Five Design Alumni Make Their Marks in Fashion and Footwear

03/01/2025
To follow the crisscrossing paths of five UML alumni friends working in the apparel and footwear industries, it would help to have an evidence board—the kind you see in detective movies with strings connecting various photos.
At the center of the board would be the Graphic Design Department in the College of Fine Arts, Humanities and Social Sciences—the place where Jennifer Vivier ’18, Eli Portuhondo ’18, Reggie Blanchard ’19, Adam Gill ’19 and Marcello Lewis ’20 all met.
“We spent time together in classes and studio spaces. We did homework together and learned from each other,” says Vivier, a Lowell native who is now a channel marketing manager for Saucony shoes in Boston. “We were different ages and from different backgrounds, but connecting with each other was so valuable. It made me feel part of this community.”
Portuhondo started the industry connec- tions when he landed a design apprenticeship at Reebok in Boston after graduating. A year later, Blanchard, his former college roommate, got the same postgrad apprenticeship.
“That’s how everything clicked for me and led me to the path I’m on now,” says Blanchard, a native of Bedford, Massachusetts, who then joined Portuhondo at Puma in Boston as a graphic designer for basketball apparel. Portuhondo is still at Puma, and Lewis also was there during his senior year as an intern and freelancer.
In 2021, Lewis, Blanchard and Gill all moved to New York City. Lewis became a designer at Overtime, a sports media company and lifestyle brand, while Blanchard and Gill took jobs at American Eagle.
Blanchard joined Lewis at Overtime a year later and is still there as an apparel graphic designer; Lewis is now a graphic designer of women’s lifestyle apparel at Nike in Oregon; and Gill recently became an associate designer at J.Crew in New York.
“There are just so many overlaps,” says Vivier, who met up with Blanchard and Gill when she was in New York last summer to run a Saucony pop-up event for a collaboration with rapper/designer Jae Tips and the Billionaire Boys Club, a fashion label owned by musician Pharrell Williams.
Vivier credits Portuhondo for teaching her about streetwear culture while at UML.
“We had these creative conversations in school about brands and artists and musicians, which helped shape me into being able to hold my own in this industry,” she says.

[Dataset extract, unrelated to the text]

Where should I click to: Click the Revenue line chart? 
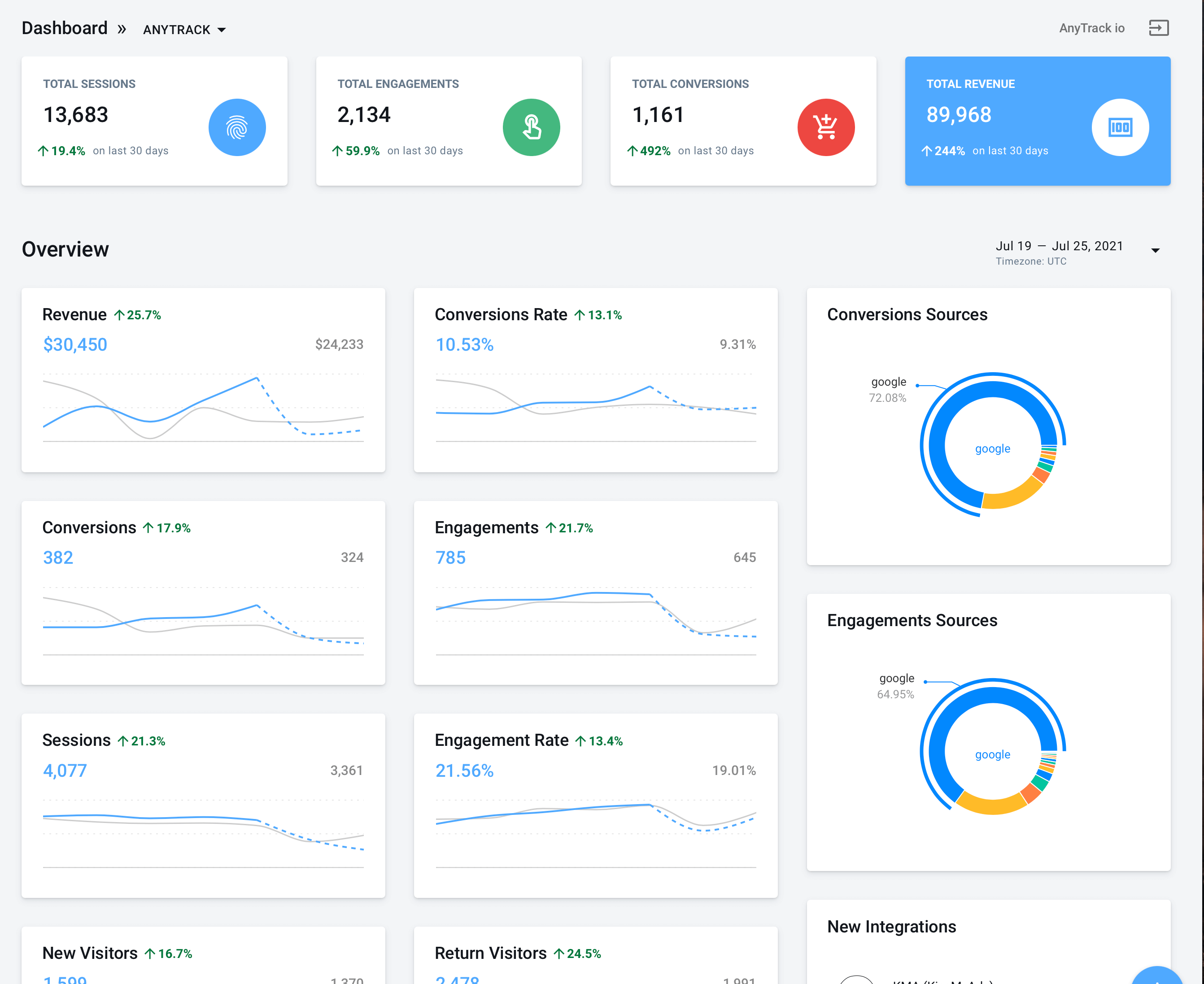203,408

Blanchard and Gill both love living in fash- ion-rich New York, where they’ll occasionally see someone on the subway or walking down the street wearing something they designed.
“It’s cool to see stuff that I’ve been part of in the wild,” says Gill, who peruses the city’s myriad clothing stores in his free time—not so much to buy stuff, but for design inspiration.

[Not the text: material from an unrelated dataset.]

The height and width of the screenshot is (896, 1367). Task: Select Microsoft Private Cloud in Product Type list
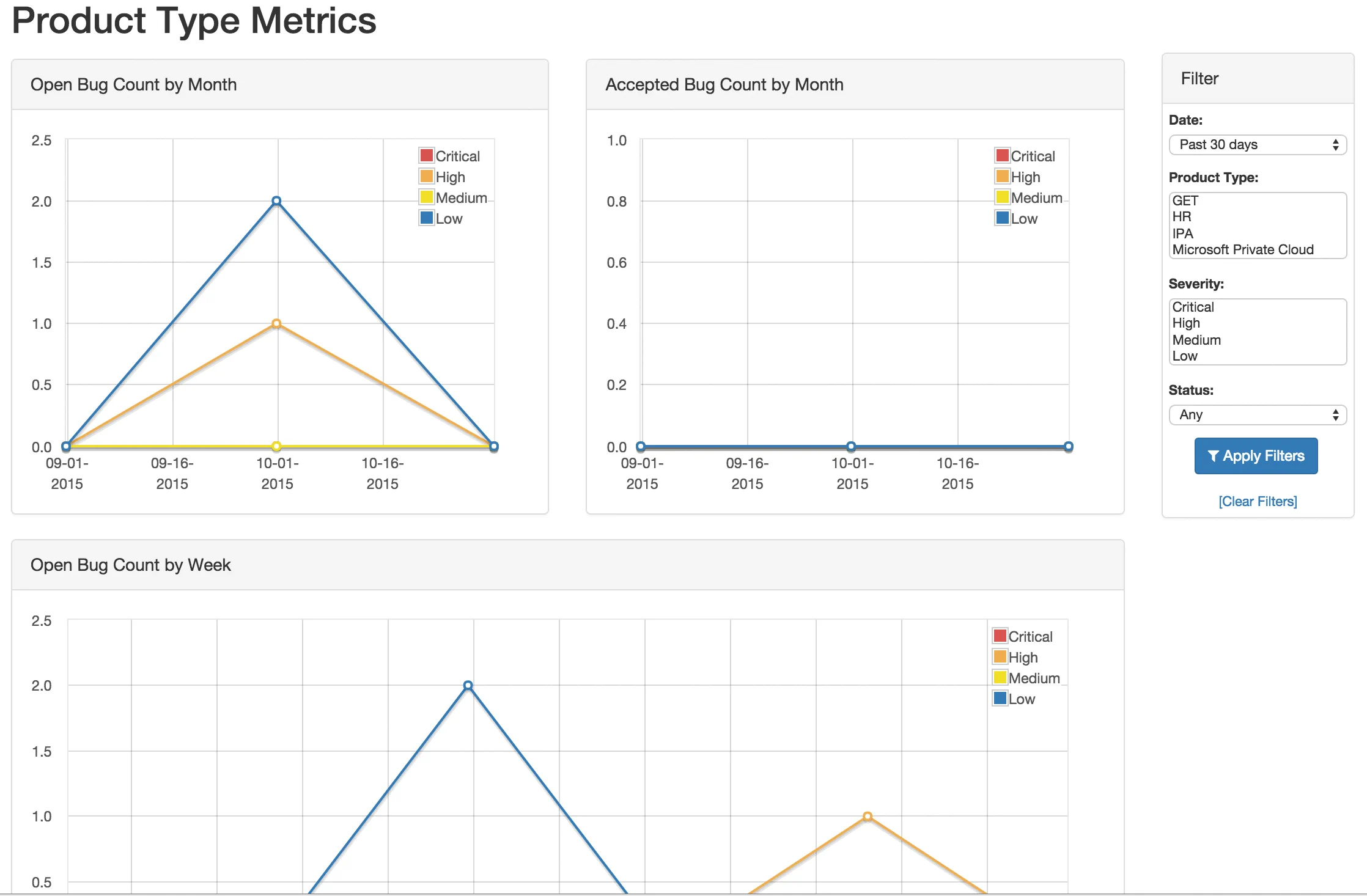coord(1243,249)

“My personal style has definitely evolved much more quickly than it would have if I’d stayed in Massachusetts,” says Gill, who grew up in Marlborough. “The second you step out of your house in New York, you know if it’s a good fit or if it’s kind of mediocre—not because other people are wearing good stuff, which they are, but it’s just something in the air.”
While he’s always enjoyed expressing himself with the clothes he wears, Gill didn’t consider working in the fashion industry until his senior year at UML, when that circle of friends in graphic design “showed me how to do it in a way that I didn’t even realize was possible.”
During the pandemic, Gill learned how to screen-print and set up a shop in his dad’s basement. For his senior capstone project, he developed a clothing brand, complete with a logo, graphics and Instagram page—work that helped him land the job at American Eagle.
Blanchard would eventually like to start his own business and is pursuing an associate degree from the Fashion Institute of Technology (FIT) in New York. After having a “Marie Kondo moment” last summer and donating five bags of clothes, he wrote his FIT application essay on letting go of a Stüssy shirt that was “the first expensive thing I bought, when I was 16 years old.”
“I’m very much of the Carrie Bradshaw, ‘Sex in the City’ energy, where I find a true emotional attachment to garments. It’s really weird,” he says.
One reason Blanchard is “obsessed” with the fashion industry is because it evolves while remaining referential to the past.
“The ability to reference something that happened 50 years ago, and make it contemporary with a cultural impact, makes it so attractive,” he says. “It allows you to be a designer as much as an artist.”